Gro Intelligence, a Kenyan firm that has established its headquarters in the US, is closing shop due to insufficient capital inflows. Despite the fact that the company received some emergency funds in March 2024, it was not sufficient and could not be sourced from the current and new investors. The company has been struggling since February 2024 after failing to pay its employees even though it had managed to secure about $117 million since its inception in 2012.

Gro Intelligence informed the few remaining employees in Kenya and the US that it would be shutting down last week after the company fired most of its staff and its CEO a few months ago. The company will be left with only a few people to wrap up the remaining work.

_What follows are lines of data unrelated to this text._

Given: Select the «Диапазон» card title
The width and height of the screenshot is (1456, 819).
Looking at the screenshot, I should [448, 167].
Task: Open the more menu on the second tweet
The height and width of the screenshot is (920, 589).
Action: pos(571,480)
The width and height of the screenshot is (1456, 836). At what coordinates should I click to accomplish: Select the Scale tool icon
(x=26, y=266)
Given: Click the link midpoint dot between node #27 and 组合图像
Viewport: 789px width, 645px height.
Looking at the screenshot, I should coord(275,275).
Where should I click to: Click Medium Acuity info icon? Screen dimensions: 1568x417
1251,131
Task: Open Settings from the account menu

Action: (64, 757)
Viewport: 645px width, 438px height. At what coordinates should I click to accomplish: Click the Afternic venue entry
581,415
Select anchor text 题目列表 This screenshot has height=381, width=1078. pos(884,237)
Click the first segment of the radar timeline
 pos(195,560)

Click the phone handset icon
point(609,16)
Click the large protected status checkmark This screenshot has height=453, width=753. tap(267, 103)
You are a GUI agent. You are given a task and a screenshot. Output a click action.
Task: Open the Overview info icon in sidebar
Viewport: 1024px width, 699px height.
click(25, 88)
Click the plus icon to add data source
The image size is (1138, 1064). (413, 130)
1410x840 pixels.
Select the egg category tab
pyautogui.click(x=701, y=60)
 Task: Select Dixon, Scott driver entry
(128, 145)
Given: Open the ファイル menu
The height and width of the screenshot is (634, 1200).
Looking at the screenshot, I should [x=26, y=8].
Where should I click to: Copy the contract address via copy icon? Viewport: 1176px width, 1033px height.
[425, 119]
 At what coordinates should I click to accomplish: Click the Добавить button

The company also faces legal woes arising from accusations of not observing regulations on providing notice before massive dismissals from some of its employees. Due to this, The Securities and Exchange Commission (SEC) is looking into Gro Intelligence for possible wrongful conduct. New CEO James Cariello did not comment on any of these accusations.

Gro Intelligence was established in 2012 by Sara Menker who previously worked as a trader in energy commodities. The company’s principal goal was to create the largest database for farming by obtaining data from governments, trade associations, financial markets and weather services to assist farming companies. One of its customers is Unilever, which is a giant organization in the production of consumer products.